--- INSTRUCTIONS FOR THE TASK ---
Give the lines again exactly as they appear below, from the line with "Click the [Costa Rica] location text" to the line with "Where should I", both included, and only those lines. Leave every picture out.

--- INPUT MATERIAL ---
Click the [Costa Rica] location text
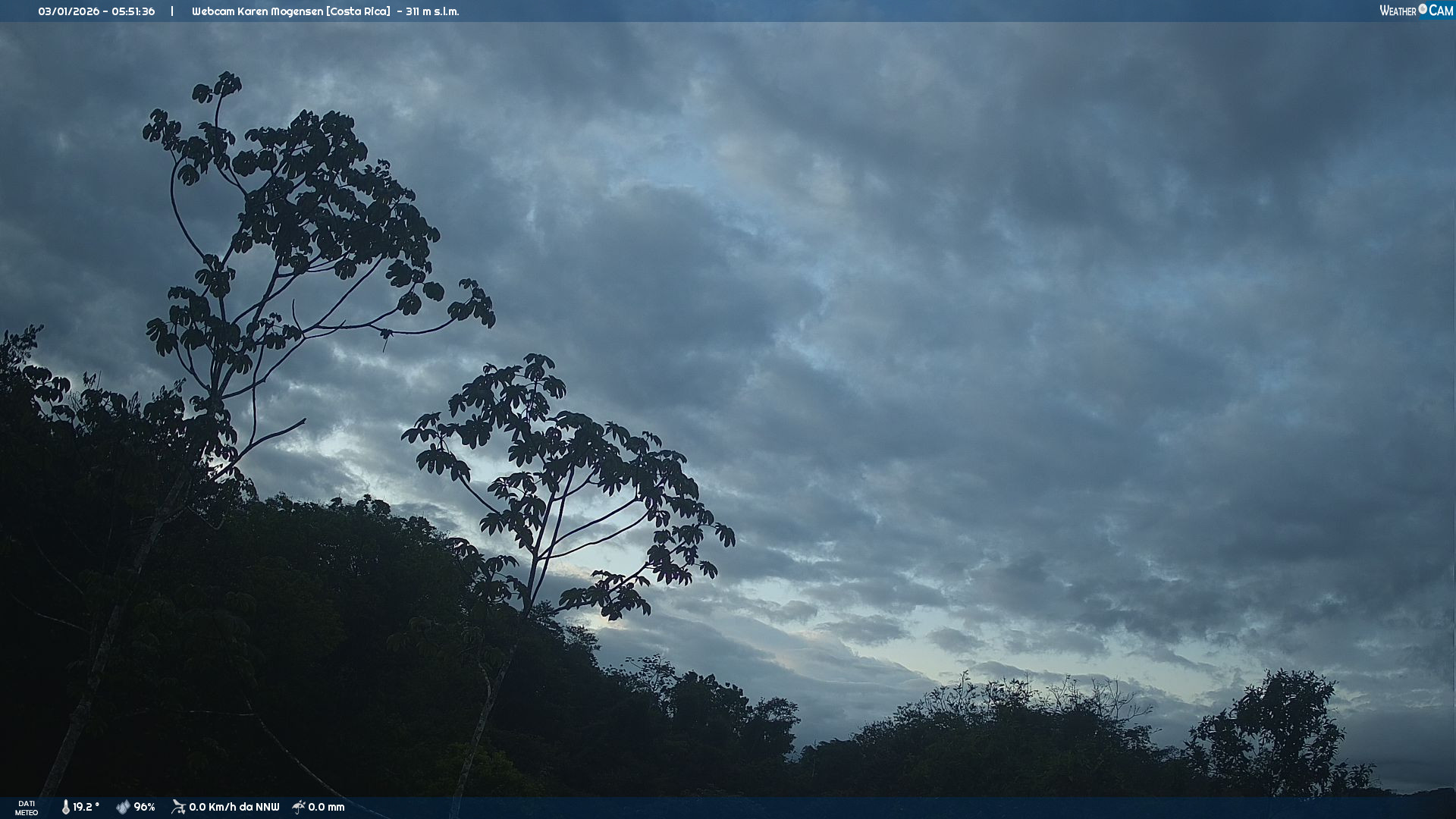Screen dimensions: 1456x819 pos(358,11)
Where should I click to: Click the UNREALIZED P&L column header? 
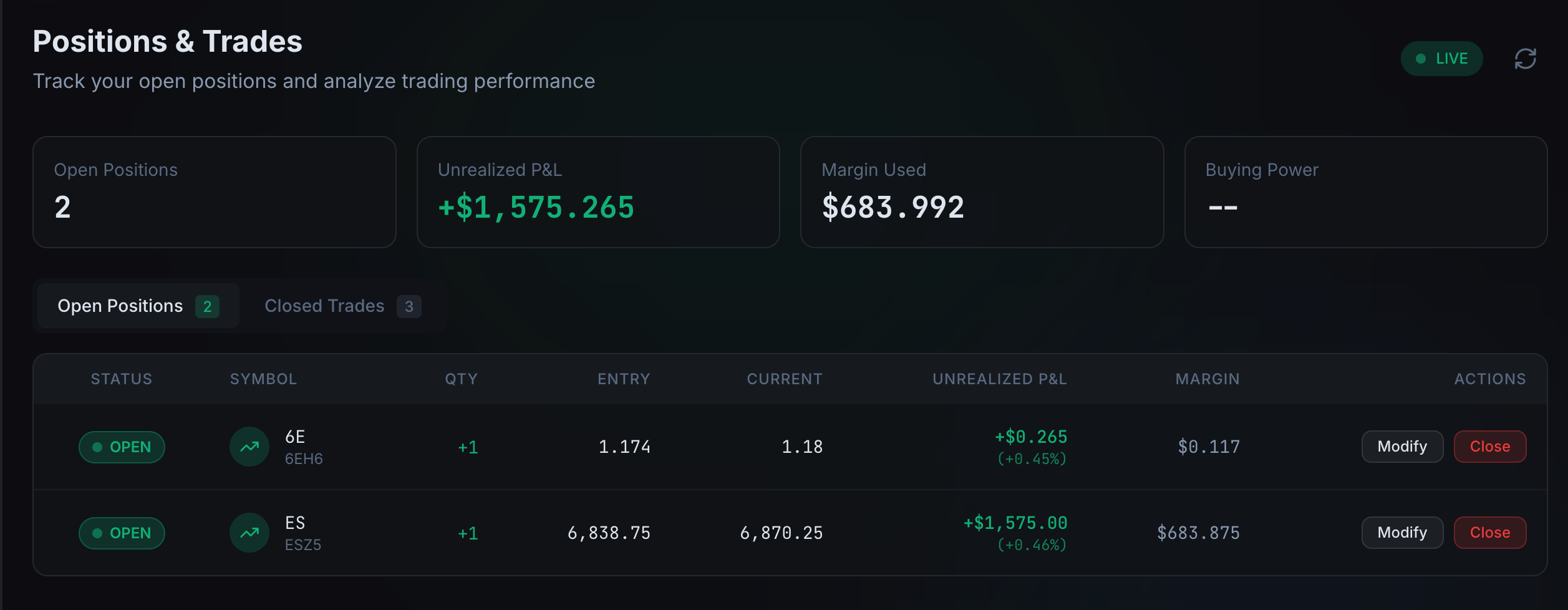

* * *

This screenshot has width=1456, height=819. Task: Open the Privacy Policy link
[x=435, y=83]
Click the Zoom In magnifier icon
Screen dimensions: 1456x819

--- RESULT FOR THIS TASK ---
Click the [Costa Rica] location text
Screen dimensions: 1456x819 pos(358,11)
Where should I click to: Click the UNREALIZED P&L column header? 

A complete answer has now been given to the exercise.